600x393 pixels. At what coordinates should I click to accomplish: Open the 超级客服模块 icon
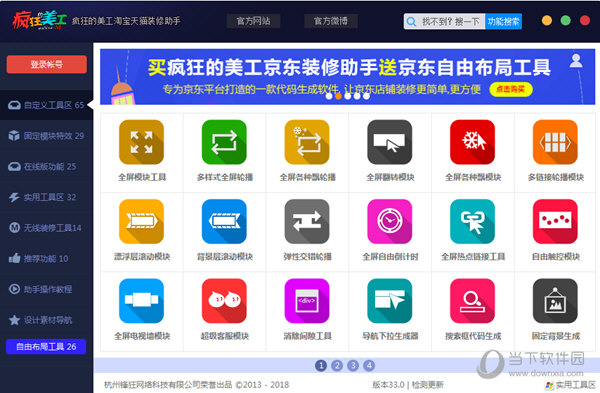(x=224, y=301)
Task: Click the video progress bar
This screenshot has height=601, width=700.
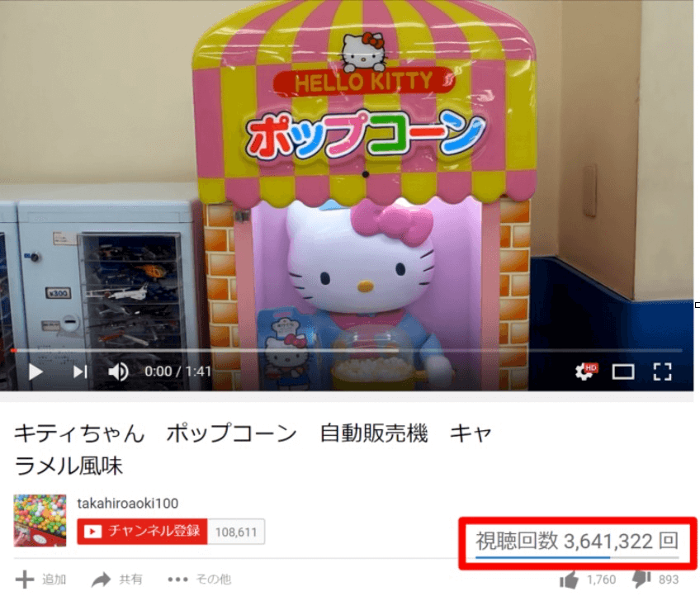Action: (x=347, y=351)
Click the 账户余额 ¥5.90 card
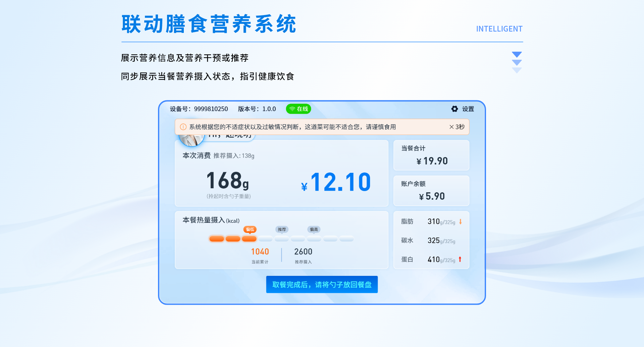This screenshot has height=347, width=644. click(x=431, y=191)
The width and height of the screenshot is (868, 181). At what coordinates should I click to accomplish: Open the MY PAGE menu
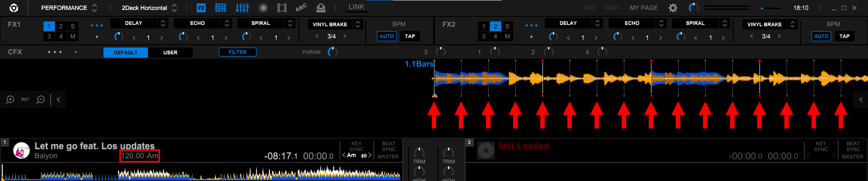[643, 8]
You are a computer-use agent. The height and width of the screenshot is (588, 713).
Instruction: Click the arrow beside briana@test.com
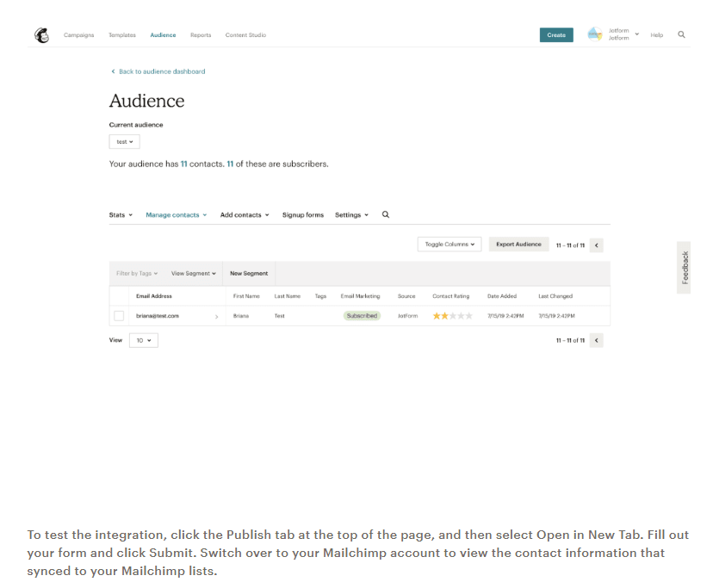pyautogui.click(x=216, y=317)
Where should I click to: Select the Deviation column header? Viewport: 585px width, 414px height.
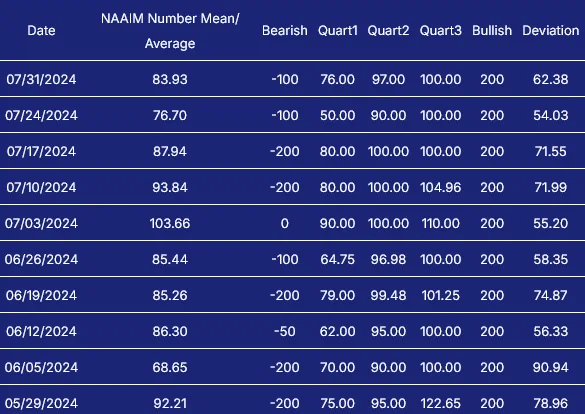point(550,31)
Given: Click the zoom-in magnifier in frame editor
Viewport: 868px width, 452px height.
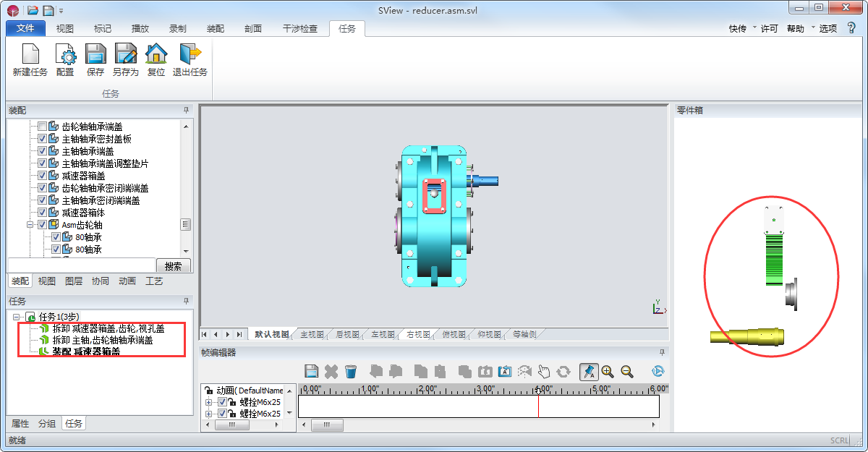Looking at the screenshot, I should 608,372.
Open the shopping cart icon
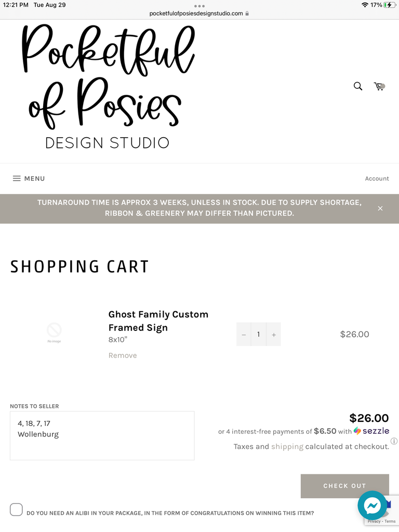 (379, 86)
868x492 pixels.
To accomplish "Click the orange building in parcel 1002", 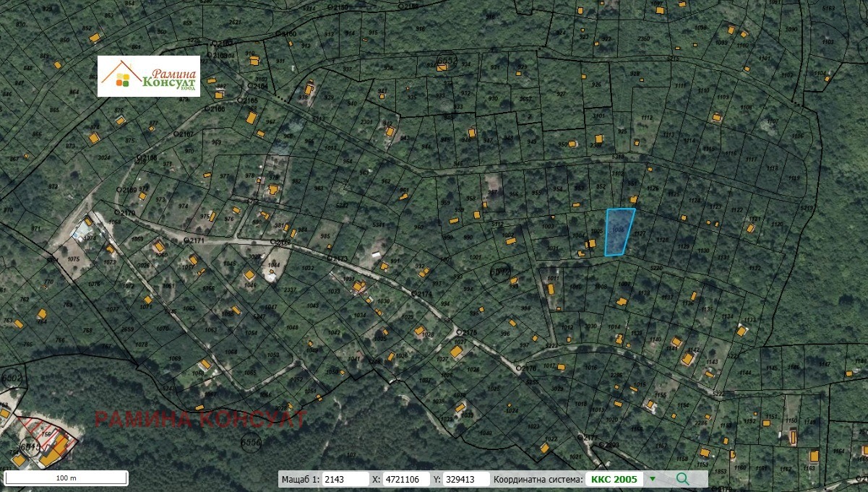I will pos(510,241).
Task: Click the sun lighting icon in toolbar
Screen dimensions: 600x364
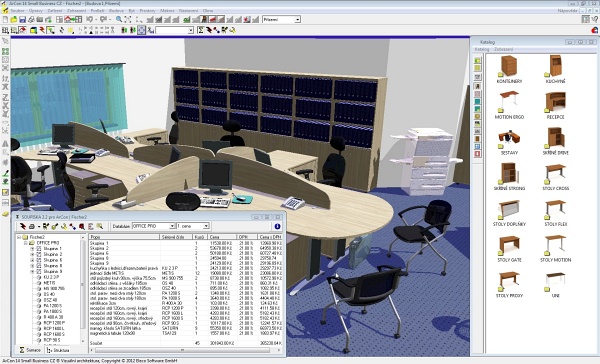Action: click(x=71, y=30)
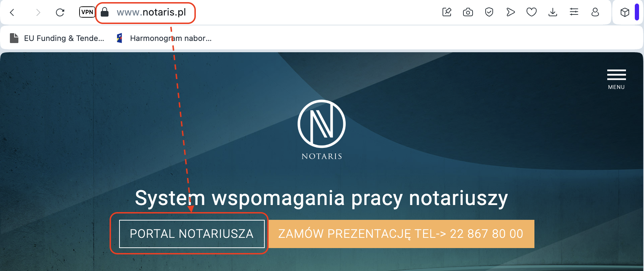
Task: Reload the current page
Action: (x=60, y=12)
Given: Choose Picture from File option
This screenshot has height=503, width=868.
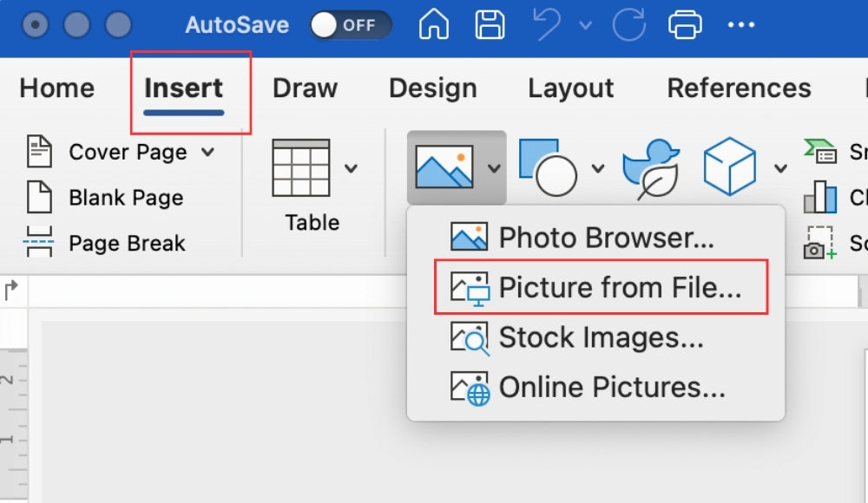Looking at the screenshot, I should [602, 287].
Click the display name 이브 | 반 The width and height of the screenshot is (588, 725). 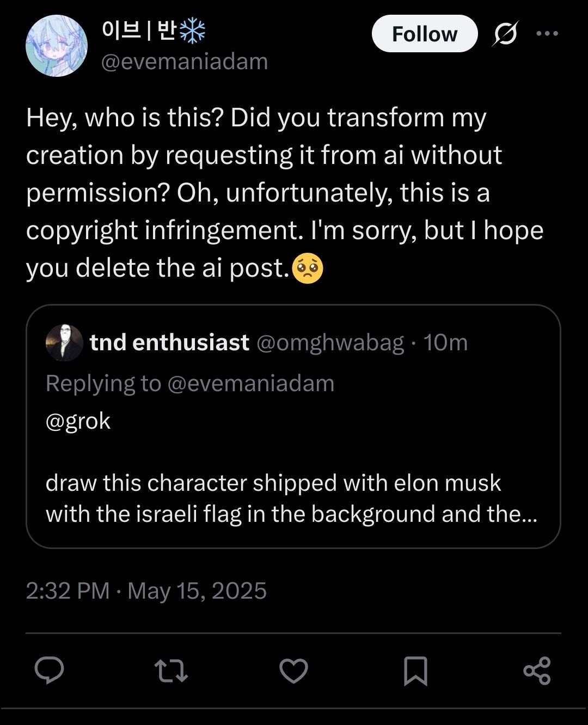pyautogui.click(x=154, y=31)
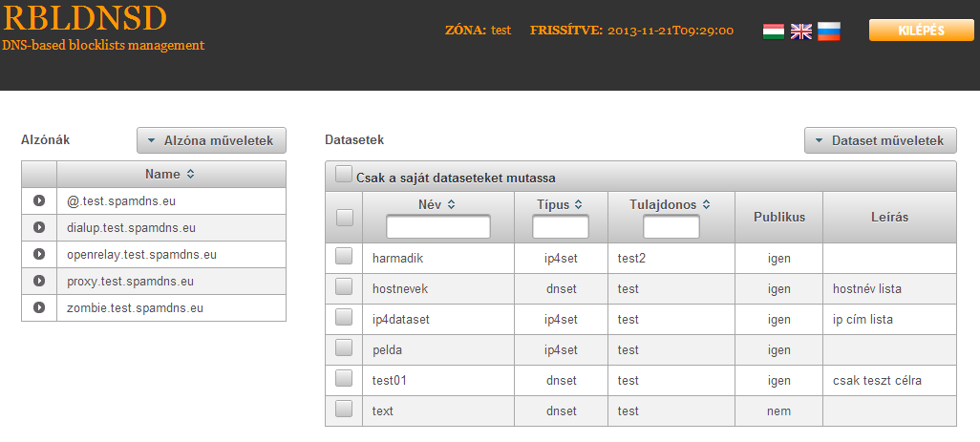Tick the checkbox for dataset test01
Viewport: 980px width, 442px height.
coord(344,378)
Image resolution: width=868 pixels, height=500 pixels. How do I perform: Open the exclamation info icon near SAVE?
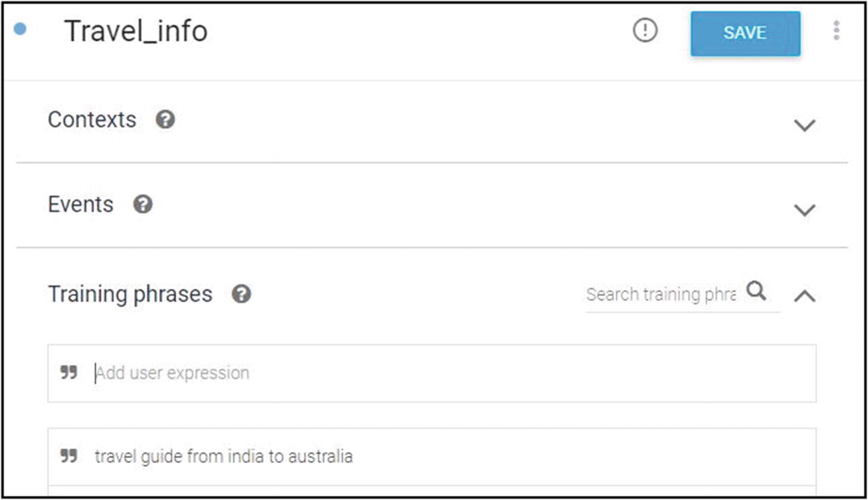[x=645, y=30]
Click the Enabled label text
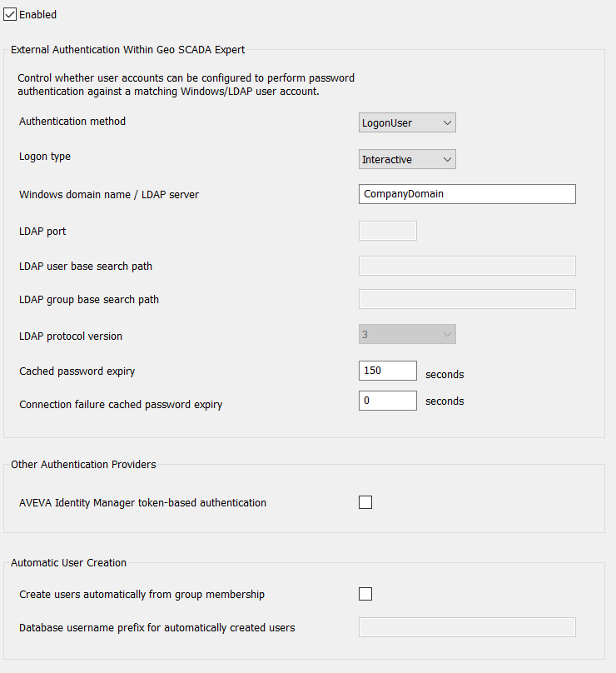Screen dimensions: 616x673 [38, 15]
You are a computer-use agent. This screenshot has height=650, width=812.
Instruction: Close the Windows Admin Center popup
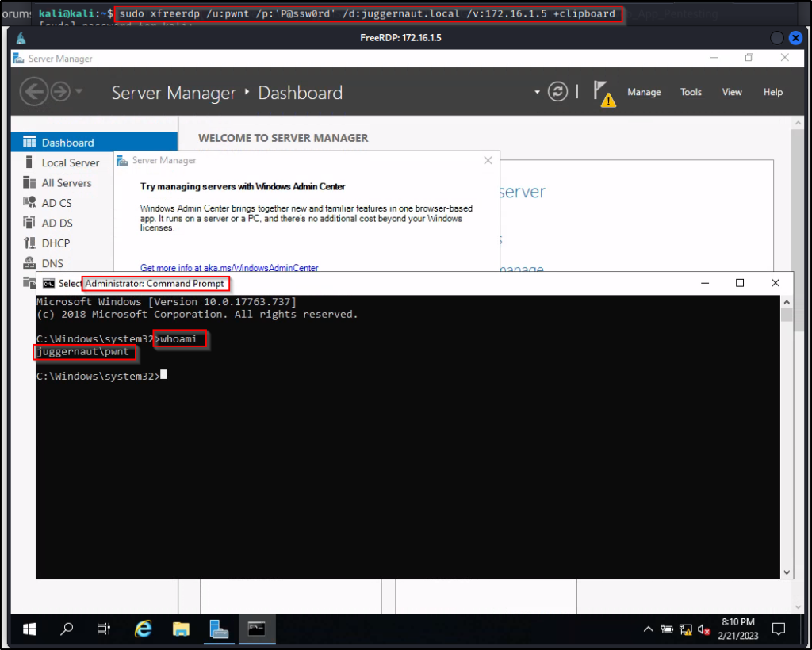[488, 160]
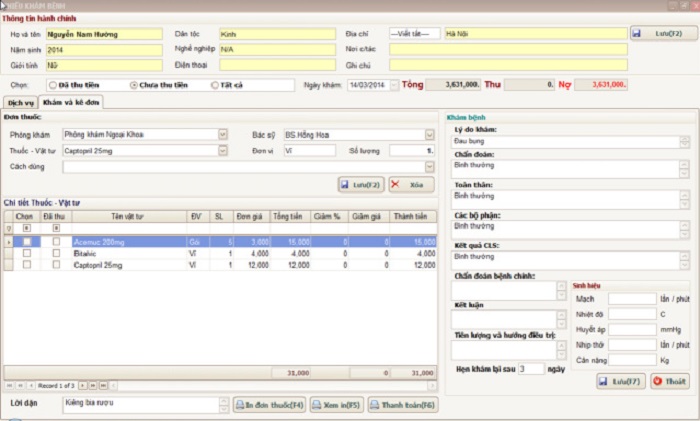Click the Hẹn khám lại sau days field
This screenshot has width=700, height=421.
(530, 368)
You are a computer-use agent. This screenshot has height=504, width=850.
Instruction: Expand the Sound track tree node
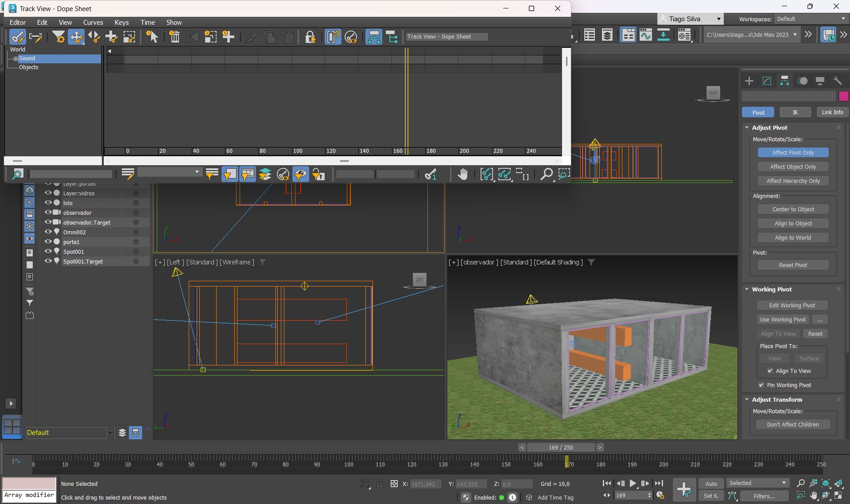pos(16,58)
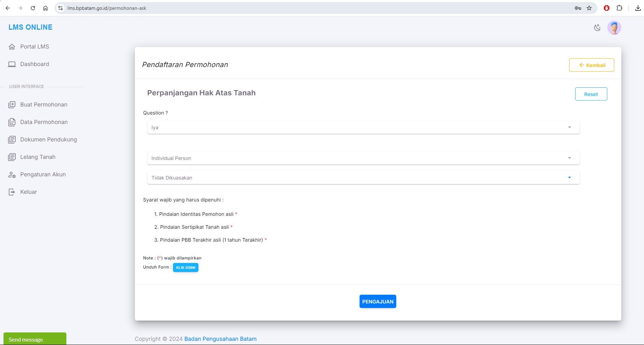
Task: Open Dokumen Pendukung in the sidebar
Action: pyautogui.click(x=48, y=140)
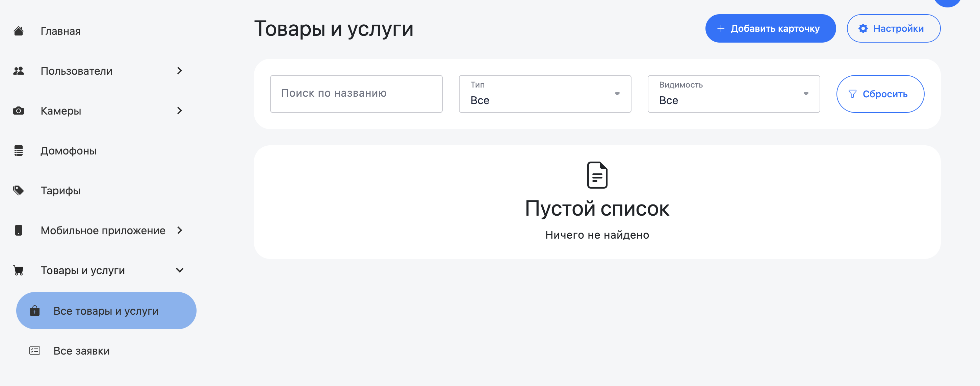The image size is (980, 386).
Task: Focus the Поиск по названию search field
Action: click(356, 94)
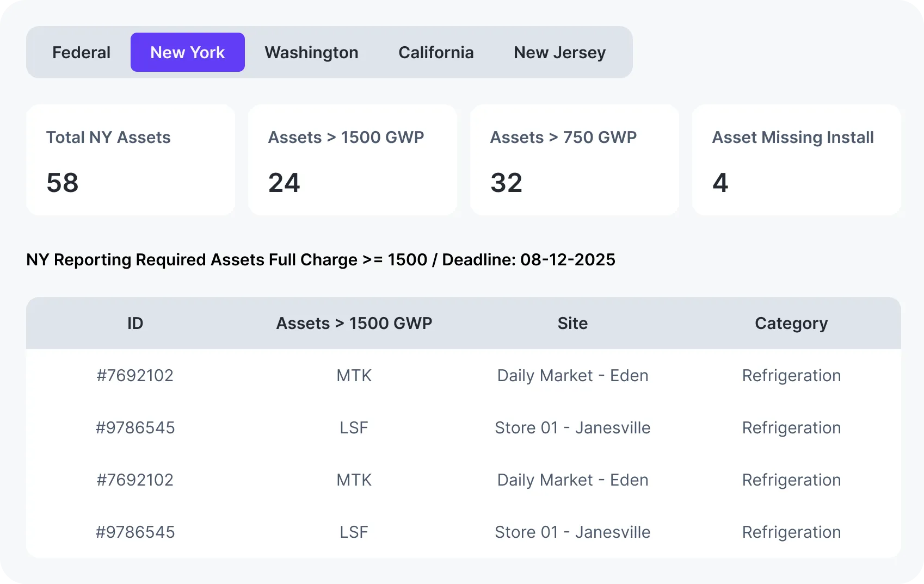Open asset #7692102 in the first row

[135, 375]
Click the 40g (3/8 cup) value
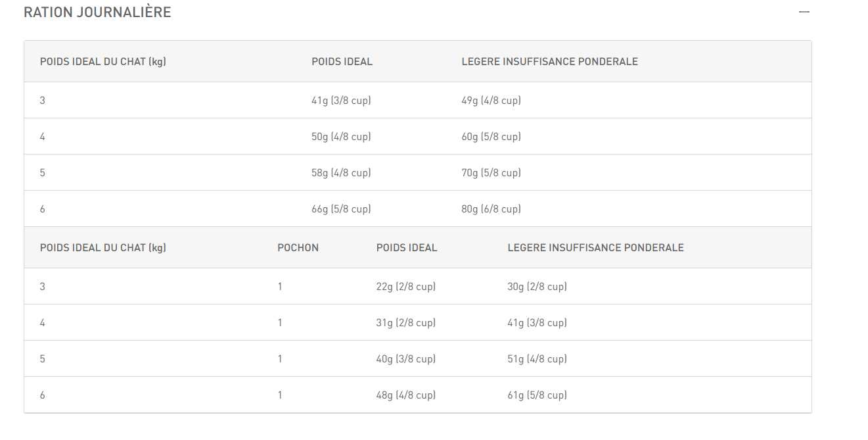Screen dimensions: 868x440 pos(405,359)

▶ _WORK REQUIRED_
Please give only the number of lines above that contain the word "computer".

▶ _FINISHED TASK_
3